*EXERCISE INSTRUCTIONS:* Convert the rows from the line containing "Increase zoom with the plus button" up to and including the line containing "Adjust the master" into a Markdown table with the columns No. and Line, leaving out any blank lines.

Records for locating described items
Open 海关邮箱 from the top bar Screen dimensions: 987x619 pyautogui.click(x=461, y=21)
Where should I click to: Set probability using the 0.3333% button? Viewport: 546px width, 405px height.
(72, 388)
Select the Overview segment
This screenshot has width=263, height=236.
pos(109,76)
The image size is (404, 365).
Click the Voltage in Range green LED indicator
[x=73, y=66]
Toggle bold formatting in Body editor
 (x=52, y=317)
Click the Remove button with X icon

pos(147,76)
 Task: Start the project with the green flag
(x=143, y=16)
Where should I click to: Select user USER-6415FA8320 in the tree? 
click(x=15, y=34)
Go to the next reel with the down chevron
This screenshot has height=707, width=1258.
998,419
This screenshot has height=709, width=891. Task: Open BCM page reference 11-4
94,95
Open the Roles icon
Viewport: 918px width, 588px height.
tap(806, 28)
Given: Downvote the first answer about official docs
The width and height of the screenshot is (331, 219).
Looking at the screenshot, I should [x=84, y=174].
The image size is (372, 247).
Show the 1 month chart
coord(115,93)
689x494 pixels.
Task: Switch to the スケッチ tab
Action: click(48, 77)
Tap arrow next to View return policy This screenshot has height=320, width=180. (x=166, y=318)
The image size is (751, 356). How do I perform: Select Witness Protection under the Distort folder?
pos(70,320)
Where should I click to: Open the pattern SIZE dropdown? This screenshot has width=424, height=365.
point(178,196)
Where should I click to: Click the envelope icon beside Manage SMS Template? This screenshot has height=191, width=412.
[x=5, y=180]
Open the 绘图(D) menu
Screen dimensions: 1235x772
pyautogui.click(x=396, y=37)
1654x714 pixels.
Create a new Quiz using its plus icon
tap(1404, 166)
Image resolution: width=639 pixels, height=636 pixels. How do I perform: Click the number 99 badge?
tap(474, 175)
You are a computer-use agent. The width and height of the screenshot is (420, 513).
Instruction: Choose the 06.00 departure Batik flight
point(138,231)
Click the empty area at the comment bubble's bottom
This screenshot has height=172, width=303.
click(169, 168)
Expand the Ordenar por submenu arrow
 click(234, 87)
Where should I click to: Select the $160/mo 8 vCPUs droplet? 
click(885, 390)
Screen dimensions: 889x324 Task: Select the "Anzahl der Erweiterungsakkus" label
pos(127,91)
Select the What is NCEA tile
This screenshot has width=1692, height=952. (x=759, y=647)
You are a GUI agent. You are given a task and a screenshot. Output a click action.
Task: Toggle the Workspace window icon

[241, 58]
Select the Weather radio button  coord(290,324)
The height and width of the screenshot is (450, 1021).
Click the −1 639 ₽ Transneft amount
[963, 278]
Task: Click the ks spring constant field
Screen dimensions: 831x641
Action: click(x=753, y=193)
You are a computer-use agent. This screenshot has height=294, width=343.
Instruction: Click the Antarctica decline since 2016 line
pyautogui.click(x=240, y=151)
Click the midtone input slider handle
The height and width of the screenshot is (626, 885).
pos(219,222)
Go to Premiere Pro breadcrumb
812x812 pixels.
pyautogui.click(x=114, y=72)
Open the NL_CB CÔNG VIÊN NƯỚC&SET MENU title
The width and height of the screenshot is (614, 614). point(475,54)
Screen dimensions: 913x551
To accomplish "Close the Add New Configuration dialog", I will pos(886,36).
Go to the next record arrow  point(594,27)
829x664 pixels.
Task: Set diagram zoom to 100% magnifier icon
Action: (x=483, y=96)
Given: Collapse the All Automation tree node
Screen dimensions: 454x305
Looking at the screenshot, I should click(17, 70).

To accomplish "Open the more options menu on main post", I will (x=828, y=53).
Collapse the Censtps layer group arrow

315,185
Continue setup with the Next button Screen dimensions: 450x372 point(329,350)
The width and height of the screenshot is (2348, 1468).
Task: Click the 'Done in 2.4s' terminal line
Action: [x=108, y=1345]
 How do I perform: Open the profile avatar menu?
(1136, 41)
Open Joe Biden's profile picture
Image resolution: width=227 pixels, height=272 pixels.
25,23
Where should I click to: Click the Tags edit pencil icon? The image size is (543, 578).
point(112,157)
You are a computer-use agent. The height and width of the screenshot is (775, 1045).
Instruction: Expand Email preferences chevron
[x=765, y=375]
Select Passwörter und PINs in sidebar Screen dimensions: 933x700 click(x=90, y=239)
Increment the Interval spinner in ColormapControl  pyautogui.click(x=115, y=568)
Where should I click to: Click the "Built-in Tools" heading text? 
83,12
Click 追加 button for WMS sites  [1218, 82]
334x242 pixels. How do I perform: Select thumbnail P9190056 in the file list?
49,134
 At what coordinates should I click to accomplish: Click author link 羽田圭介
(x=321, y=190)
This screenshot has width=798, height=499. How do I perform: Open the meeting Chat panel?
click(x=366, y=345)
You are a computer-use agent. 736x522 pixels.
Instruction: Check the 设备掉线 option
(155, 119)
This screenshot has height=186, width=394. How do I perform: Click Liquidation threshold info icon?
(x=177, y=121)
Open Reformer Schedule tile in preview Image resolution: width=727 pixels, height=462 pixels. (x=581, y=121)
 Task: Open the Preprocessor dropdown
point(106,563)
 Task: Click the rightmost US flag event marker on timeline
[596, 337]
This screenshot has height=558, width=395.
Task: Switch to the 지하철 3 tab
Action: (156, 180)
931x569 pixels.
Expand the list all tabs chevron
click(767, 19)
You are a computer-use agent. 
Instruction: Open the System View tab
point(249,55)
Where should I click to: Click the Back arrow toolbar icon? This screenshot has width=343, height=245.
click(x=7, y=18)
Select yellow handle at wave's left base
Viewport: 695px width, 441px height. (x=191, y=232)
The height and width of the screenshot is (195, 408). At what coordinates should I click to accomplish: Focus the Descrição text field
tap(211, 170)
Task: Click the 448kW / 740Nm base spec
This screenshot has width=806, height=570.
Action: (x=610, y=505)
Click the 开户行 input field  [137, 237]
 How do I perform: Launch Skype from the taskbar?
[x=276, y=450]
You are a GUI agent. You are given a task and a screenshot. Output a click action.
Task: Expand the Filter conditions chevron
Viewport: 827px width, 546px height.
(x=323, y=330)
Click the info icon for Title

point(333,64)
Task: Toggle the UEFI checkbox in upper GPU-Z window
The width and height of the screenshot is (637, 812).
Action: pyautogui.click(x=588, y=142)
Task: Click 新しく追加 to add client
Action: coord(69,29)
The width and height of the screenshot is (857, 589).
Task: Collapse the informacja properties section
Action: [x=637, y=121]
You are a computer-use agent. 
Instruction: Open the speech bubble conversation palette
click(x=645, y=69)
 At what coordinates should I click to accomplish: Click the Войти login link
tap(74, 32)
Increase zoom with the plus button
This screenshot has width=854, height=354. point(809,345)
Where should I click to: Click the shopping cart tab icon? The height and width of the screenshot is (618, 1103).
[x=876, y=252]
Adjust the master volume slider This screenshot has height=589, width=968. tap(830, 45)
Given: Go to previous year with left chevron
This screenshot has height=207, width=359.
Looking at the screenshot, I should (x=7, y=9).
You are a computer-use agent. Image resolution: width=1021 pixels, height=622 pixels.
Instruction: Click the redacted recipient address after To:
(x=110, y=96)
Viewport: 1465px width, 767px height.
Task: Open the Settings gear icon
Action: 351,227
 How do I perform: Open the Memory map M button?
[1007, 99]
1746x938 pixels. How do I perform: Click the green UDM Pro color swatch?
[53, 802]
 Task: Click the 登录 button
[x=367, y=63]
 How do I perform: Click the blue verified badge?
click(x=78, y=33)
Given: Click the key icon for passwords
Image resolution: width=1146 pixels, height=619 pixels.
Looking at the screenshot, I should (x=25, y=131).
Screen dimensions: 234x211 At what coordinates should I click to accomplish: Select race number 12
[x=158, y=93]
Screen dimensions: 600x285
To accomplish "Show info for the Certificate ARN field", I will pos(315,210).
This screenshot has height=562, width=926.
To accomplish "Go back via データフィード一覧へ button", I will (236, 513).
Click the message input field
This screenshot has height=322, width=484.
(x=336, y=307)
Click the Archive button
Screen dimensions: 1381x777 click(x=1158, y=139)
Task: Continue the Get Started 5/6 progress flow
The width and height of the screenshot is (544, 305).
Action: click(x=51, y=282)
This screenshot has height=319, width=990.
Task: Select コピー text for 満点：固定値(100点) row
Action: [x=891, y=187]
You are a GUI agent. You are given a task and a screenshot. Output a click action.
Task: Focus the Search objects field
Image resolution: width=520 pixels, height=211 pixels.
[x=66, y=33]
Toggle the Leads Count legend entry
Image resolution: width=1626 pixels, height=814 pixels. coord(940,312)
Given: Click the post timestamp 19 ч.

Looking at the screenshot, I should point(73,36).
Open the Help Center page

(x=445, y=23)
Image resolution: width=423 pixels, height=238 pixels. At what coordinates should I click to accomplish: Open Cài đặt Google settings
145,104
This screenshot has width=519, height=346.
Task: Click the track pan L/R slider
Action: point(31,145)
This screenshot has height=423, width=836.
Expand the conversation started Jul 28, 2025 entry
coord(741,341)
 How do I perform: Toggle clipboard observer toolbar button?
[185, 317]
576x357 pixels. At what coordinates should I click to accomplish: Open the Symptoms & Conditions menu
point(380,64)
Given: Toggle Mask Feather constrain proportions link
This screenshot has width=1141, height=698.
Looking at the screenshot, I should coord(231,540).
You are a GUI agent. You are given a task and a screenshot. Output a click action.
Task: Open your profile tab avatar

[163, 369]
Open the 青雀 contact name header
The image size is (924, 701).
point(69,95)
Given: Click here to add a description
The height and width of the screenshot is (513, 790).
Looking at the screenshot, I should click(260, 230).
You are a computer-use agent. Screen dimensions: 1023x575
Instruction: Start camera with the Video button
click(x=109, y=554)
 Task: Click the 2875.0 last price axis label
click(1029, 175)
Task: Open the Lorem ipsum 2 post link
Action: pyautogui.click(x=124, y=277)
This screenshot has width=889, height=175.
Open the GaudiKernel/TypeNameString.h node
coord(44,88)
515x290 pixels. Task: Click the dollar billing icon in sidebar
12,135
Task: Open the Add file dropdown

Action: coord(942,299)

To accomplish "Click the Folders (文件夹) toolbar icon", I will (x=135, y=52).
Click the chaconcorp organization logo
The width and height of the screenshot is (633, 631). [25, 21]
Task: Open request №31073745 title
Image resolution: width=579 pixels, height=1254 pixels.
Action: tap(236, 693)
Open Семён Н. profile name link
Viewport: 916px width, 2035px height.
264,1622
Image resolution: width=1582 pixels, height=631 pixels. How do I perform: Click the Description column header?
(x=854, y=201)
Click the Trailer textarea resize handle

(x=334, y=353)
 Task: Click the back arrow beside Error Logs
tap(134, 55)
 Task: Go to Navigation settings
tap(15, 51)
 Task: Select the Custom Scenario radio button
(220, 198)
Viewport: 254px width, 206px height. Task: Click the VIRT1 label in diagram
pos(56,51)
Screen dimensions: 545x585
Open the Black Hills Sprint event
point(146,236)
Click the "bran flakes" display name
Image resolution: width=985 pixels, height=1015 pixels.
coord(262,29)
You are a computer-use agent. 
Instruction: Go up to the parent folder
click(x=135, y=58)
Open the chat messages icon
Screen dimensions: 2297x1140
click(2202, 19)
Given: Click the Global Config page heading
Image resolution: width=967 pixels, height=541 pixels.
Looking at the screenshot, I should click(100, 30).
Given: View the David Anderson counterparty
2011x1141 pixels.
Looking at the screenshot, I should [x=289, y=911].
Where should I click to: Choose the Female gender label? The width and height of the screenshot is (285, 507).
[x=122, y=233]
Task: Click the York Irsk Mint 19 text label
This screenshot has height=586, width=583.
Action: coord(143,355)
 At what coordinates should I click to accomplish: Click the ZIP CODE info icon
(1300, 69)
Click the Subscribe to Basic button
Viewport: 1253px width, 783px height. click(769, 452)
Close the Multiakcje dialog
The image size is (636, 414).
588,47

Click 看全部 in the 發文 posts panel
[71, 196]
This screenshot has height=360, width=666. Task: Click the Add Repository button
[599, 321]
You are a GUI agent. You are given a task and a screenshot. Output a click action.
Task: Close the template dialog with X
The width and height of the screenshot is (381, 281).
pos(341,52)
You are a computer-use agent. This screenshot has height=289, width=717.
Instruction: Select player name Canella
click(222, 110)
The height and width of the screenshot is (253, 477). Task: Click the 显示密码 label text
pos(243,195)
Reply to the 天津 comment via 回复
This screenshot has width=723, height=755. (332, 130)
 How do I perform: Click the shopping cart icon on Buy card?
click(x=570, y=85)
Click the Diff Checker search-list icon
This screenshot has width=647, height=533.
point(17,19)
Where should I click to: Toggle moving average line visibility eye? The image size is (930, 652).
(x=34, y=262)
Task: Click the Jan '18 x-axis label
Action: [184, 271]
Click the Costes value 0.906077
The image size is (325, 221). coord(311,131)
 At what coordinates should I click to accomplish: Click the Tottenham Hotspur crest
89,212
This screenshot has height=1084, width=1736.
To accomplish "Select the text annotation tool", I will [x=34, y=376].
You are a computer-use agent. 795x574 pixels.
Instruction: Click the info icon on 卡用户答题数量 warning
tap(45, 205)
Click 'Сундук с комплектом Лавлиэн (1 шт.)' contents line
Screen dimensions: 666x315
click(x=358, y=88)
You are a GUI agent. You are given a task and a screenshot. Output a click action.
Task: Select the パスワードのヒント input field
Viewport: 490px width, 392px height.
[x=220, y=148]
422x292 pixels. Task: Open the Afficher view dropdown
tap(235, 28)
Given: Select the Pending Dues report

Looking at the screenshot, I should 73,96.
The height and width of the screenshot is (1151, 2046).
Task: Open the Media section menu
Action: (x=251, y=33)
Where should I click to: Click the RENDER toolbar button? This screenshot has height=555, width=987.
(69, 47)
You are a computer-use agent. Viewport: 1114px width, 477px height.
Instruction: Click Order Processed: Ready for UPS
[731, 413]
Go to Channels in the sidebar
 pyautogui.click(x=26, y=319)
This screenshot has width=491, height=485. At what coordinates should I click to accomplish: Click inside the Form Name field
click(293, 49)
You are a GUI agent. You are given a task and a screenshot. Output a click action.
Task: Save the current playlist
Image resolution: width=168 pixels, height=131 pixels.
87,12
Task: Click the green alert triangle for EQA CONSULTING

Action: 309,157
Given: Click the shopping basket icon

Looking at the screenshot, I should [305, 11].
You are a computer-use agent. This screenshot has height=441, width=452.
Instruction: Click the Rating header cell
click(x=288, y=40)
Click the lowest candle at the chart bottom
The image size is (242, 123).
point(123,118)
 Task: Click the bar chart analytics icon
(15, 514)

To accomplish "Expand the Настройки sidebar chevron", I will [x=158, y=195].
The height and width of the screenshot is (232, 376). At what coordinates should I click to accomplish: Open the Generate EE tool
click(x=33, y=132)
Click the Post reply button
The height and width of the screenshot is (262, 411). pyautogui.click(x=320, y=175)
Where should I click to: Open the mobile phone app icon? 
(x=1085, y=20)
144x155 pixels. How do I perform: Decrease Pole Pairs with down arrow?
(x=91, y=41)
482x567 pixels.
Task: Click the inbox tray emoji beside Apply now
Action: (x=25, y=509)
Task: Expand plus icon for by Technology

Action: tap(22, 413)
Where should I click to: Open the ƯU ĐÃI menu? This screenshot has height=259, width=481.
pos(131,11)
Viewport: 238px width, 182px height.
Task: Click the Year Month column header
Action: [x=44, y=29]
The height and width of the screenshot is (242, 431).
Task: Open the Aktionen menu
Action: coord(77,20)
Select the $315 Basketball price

*OUTPUT:*
| No. | Line |
|---|---|
| 1 | Increase zoom with the plus button |
| 2 | This screenshot has width=854, height=354. point(809,345) |
| 3 | Where should I click to: Click the shopping cart tab icon? The height and width of the screenshot is (618, 1103). |
| 4 | [x=876, y=252] |
| 5 | Adjust the master volume slider This screenshot has height=589, width=968. tap(830, 45) |